“Kita sudah siapkan delapan milyar, Mas,” demikian bisik Adiyanto Sumarjono, saat peresmian billboard film Serigala Terakhir di ujung jalan Senopati, kawasan Kebayoran Baru.Yang dimaksud oleh produser dari PT IFI (Investasi Film Indonesia) ini adalah biaya produksi untuk film tersebut.
Jarang-jarang produser menyebut angka berapa biaya produksi produk yang akan dibuatnya. Rata-rata biaya produksi film lokal berkisar di bawah angka Rp 3 milyar. Jika lebih dari itu sungguh berisiko. Angka Rp 8 milyar jelas bukan angka yang kecil. Tahun lalu, film yang biaya produksinya di kisaran ini adalah Laskar Pelangi dan Chika. Laskar Pelangi kemudian menjadi film terlaris dengan ditonton lebih dari 4,5 juta orang di negeri ini. Sementara nasib Chika tak jelas. Anggap saja ongkos belajar putra mahkota dinasti Soraya yang menjadi sutradaranya, yakni Rocky Soraya.
Ketika Cinta Bertasbih menjadi contoh film bermodal besar. Konon, lebih dari Rp 20 milyar disiapkan rumah produksi SinemArt untuk mewujudkannya. Mengekor sukses yang sempat ditelurkan oleh Ayat-ayat Cinta, karya sutradara Chaerul Umam ini jelas-jelas punya motivasi komersial di belakangnya.

◆ Kegiatan
Tuliskan kembali bagian kutipan tentang biaya produksi film mulai dari "Ketika Cinta Bertasbih" hingga dan termasuk "komersial di belakangnya.", lalu ubah "rumah produksi" menjadi "perusahaan film".

◆ Data yang Diberikan
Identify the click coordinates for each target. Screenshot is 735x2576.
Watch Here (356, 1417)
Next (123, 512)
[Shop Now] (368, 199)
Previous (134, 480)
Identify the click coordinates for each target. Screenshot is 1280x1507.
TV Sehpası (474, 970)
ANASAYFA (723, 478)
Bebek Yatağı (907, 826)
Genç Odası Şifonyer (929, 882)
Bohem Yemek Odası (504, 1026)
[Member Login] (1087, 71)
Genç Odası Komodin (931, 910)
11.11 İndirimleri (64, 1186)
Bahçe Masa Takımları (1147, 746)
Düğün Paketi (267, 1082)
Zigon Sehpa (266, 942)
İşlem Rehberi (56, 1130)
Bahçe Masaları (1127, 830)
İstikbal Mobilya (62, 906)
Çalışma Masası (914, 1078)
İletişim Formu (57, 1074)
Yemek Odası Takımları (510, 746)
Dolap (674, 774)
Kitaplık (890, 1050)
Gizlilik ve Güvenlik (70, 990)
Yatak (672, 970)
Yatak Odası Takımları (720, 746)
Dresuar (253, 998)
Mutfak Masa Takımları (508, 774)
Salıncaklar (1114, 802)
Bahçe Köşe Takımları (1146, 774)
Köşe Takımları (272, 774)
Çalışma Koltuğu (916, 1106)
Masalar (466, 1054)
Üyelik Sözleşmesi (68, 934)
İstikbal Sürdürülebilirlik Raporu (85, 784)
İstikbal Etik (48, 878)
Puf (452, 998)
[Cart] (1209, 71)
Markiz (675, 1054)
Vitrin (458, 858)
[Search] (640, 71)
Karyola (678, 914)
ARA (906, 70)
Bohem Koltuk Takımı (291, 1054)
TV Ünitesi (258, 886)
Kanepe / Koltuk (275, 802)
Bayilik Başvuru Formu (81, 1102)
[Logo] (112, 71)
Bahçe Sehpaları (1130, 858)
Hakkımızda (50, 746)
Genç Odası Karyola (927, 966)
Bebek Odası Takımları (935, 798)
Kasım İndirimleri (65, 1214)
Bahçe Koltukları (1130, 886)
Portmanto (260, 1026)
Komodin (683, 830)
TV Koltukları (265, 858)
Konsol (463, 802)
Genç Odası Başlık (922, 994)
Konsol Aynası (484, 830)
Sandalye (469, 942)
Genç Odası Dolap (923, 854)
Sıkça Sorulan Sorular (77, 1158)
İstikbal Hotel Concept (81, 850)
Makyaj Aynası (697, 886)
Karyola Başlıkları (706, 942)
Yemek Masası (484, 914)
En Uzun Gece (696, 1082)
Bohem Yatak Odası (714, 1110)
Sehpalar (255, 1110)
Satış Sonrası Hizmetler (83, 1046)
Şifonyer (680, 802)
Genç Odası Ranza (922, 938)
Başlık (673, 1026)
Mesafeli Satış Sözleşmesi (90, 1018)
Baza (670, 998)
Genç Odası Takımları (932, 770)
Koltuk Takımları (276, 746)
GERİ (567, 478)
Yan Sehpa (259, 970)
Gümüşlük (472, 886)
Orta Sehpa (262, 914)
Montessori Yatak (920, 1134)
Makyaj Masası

◆ Jawaban Latihan
Ketika Cinta Bertasbih menjadi contoh film bermodal besar. Konon, lebih dari Rp 20 milyar disiapkan perusahaan film SinemArt untuk mewujudkannya. Mengekor sukses yang sempat ditelurkan oleh Ayat-ayat Cinta, karya sutradara Chaerul Umam ini jelas-jelas punya motivasi komersial di belakangnya.